S-100 are small dimeric acidic calcium and zinc-binding proteins [1] abundant in the brain. They have two different types of calcium-binding sites: a low affinity one with a special structure and a 'normal' EF-hand type high affinity site. The vitamin-D dependent intestinal calcium-binding proteins (ICaBP or calbindin 9 Kd) also belong to this family of proteins, but it does not form dimers. In the past years the sequences of many new members of this family have been determined (for reviews see [2,3,4]); in most cases the function of these proteins is not yet known, although it is becoming clear that they are involved in cell growth and differentiation, cell cycle regulation and metabolic control. These proteins are:

• Calcyclin (Prolactin receptor associated protein (PRA); clatropin; 2a9; 5B10; S100A6).
• Calpactin I light chain (p10; p11; 42c; S100A10).
• Calgranulin A (cystic fibrosis antigen (CFAg); MIF related protein 8 (MRP- 8); p8; S100A8).
• Calgranulin B (MIF related protein 14 (MRP-14); p14; S100A9).
• Calgranulin C.
• Calgizzarin (S100C).
• Placental calcium-binding protein (CAPL) (18a2; peL98; 42a; p9K; MTS1; metastatin; S100A4).
• Protein S-100D (S100A5).
• Protein S-100E (S100A3).
• Protein S-100L (CAN19; S100A2).
• Placental protein S-100P (S100E).
• Psoriasin (S100A7).
• Chemotactic cytokine CP-10 [5].
• Protein MRP-126 [6].
• Trichohyalin [7]. This is a large intermediate filament-associated protein that associates with keratin intermediate filaments (KIF); it contains a S- 100 type domain in its N-terminal extremity.

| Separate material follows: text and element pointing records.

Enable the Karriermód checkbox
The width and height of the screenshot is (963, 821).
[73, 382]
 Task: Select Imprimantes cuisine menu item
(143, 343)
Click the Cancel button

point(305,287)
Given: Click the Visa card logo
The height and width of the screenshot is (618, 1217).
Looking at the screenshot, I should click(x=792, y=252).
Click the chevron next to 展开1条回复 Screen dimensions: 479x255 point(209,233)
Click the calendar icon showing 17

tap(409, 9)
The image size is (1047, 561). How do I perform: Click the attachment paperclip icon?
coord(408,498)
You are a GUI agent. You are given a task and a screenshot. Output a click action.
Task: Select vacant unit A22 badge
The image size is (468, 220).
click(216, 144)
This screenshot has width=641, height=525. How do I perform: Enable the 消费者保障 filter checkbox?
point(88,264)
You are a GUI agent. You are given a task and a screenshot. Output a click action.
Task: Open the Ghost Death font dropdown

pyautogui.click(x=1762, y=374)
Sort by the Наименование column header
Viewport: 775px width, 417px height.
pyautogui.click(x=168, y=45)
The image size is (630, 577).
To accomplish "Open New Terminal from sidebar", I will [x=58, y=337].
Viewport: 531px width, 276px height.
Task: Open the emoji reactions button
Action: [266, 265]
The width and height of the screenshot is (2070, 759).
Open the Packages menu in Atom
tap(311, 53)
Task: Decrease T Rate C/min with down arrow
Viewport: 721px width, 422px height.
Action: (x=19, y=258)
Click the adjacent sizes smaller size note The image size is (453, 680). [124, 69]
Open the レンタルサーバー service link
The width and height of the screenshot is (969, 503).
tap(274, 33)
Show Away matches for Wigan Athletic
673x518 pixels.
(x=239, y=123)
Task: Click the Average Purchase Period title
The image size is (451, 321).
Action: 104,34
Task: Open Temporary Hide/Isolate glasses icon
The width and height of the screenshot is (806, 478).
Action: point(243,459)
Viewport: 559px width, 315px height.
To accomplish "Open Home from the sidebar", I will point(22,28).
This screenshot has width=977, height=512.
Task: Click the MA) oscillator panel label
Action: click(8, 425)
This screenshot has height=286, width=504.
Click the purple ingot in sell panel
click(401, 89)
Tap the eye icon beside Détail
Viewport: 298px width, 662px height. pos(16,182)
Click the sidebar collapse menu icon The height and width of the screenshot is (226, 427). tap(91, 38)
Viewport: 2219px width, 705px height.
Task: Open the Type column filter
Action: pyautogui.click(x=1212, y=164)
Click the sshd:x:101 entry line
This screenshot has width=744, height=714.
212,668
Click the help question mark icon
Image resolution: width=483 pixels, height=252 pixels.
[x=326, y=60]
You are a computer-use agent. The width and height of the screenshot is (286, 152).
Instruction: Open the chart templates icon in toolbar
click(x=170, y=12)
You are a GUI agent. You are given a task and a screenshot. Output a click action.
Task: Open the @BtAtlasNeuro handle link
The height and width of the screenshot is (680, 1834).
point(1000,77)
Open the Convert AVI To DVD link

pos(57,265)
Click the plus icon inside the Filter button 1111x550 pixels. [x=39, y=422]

A number of these proteins are known to bind calcium while others are not (p10 for example). Our EF-hand detecting pattern (see <PDOC00018>) will fail to pick those proteins which have lost their calcium-binding properties. We developed a pattern which unambiguously picks up proteins belonging to this family. This pattern spans the region of the EF-hand high affinity site but makes no assumptions on the calcium-binding properties of this site.